Patient eligibility for matched oncogene-targeted therapies relies on detection by immunohistochemistry, Next Generation Sequencing (NGS) or PCR, but often is limited by clinical centers’ practice, lab capabilities and tissue-availability. Here, we tested the ability to predict oncogenic drivers (BRAF mutations and NTRK gene fusions) from thyroid tumors H&E whole slide images (WSIs) as a method to enrich for likely-positive patients that would merit NGS testing and benefit from targeted therapy.

Methods

Using a set (N=833, of which BRAF+= 424, NTRK+= 43) of four cohorts (TCGA, Larotrectinib and Sorafenib trials and a biobank) of thyroid (mainly papillary and some anaplastic) carcinoma H&E stained digitized images we trained deep learning models to detect two known molecular oncogenic drivers: BRAF (mainly V600E) mutation (BRAF+) and NTRK gene fusions (NTRK+). We implemented an attention-based multiple instance learning (MIL) classifier and assessed its generalization in a leave-one-cohort-out paradigm. Different preanalytical variables (staining/section thickness/scanning) were evaluated. All slides and MIL heatmaps were reviewed by a pathologist to confirm areas of interest of the algorithm.

Results

Our MIL approach model detected both oncogenic drivers, with AUC up to 0.82 for BRAF+ and 0.90 for NTRK+ respectively. The model displayed highest attention in tumor areas (even in presence of immune infiltrate/normal glands), while being able to deal with various lab protocols in unseen cohorts.

Conclusions

Our work shows that widely available H&E WSIs contain features that can predict the molecular status of BRAF+ and NTRK+, even when using a relatively small set of data (due to the rarity of NTRK+). Further refinement with additional datasets is ongoing. This deep learning method could offer a rapid and tissue-sparing alternative molecular diagnostic pathway supporting further detection and enrichment of NTRK+ patients.

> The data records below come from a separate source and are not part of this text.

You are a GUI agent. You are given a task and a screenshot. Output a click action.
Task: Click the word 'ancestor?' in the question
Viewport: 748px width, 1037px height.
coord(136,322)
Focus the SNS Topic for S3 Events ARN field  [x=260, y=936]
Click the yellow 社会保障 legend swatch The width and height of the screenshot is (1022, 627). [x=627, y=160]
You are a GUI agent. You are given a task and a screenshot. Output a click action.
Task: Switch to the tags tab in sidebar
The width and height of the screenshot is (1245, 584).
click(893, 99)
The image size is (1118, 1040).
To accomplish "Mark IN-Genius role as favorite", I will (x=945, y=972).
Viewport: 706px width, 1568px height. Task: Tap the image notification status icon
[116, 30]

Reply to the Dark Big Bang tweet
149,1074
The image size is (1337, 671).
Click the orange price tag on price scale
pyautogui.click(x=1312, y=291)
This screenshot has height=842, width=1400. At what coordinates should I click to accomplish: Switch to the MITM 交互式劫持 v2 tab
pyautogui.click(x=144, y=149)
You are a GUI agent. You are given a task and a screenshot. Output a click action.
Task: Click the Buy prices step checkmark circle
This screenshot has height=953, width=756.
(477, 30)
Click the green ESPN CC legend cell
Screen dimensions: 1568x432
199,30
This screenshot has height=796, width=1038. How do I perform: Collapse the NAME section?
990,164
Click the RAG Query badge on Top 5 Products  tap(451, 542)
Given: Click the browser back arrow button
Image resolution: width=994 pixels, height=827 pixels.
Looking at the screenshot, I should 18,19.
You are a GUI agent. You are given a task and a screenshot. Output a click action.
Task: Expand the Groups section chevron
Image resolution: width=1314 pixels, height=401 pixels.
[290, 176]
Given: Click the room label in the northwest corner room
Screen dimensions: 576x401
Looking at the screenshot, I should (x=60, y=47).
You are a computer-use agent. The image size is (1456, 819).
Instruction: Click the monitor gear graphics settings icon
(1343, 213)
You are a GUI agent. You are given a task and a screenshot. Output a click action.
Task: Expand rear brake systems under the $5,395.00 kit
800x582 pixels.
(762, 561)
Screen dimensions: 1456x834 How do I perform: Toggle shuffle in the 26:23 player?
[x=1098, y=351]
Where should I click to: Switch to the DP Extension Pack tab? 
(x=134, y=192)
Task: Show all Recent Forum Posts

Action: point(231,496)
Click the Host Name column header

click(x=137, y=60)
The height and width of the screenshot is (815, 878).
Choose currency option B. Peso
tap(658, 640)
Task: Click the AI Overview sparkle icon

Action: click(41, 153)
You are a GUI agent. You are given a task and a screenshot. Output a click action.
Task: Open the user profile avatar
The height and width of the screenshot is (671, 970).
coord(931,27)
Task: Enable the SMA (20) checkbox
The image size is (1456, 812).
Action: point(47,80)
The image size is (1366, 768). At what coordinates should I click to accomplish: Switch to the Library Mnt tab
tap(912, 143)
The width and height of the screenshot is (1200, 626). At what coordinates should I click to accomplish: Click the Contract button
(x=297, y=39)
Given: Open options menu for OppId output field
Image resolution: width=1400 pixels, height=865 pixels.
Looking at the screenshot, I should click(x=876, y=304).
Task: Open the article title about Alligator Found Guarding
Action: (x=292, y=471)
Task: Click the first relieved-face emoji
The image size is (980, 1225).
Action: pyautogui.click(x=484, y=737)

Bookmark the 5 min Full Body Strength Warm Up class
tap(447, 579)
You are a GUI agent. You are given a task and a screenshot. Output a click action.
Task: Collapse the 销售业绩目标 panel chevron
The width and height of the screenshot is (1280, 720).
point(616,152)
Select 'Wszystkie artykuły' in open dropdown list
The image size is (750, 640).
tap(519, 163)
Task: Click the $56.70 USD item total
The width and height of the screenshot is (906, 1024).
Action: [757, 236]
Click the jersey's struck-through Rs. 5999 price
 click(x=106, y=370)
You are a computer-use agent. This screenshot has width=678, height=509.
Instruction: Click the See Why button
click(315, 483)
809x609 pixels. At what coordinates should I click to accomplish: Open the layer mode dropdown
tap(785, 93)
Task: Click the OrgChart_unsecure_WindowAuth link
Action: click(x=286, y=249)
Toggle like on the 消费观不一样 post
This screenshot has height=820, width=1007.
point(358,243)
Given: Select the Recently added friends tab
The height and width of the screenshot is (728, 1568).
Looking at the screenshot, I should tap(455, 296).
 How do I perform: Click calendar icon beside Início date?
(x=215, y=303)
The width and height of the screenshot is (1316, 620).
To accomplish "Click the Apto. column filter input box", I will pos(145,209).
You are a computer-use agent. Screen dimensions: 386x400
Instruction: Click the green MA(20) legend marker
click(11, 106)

This would catalyze pathology workflows to bring additional efficiencies in testing of patients with the highest probability of having this rare molecular alteration, and provide them with opportunities to benefit from an NTRK targeted therapy.

Clinical trial identification

Editorial acknowledgement

Legal entity responsible for the study

Bayer Pharmaceuticals.

Funding

Bayer Pharmaceuticals.

Disclosure

M. Williams: Financial Interests, Personal, Advisory Role: Bayer, Roche. V. Pelekanou: Financial Interests, Personal, Full or part-time Employment: Bayer, Sanofi. J. Hoehne, T.A. Bal, T. Banerji, J. Ferrer, M. Theron, M. Lenga, E. Di Tomaso: Financial Interests, Personal, Full or part-time Employment: Bayer. J.D. Zoete: Financial Interests, Personal, Full or part-time Employment: Bayer; Financial Interests, Personal, Stocks/Shares: Bayer. A. Schmitz: Financial Interests, Personal, Full or part-time Employment: Bayer; Financial Interests, Personal, Stocks/Shares: Bayer. V. Bernard-Gauthier: M. Rudolph: Financial Interests, Personal, Full or part-time Employment: Bayer; Financial Interests, Personal, Stocks/Shares: Bayer. M.E. Cabanillas: Financial Interests, Personal, Advisory Role: Lilly, Bayer; Financial Interests, Personal, Advisory Board: Exelixis, Bayer; Financial Interests, Personal, Other, Research: Genentech, Exelixis, Eisai, Merck.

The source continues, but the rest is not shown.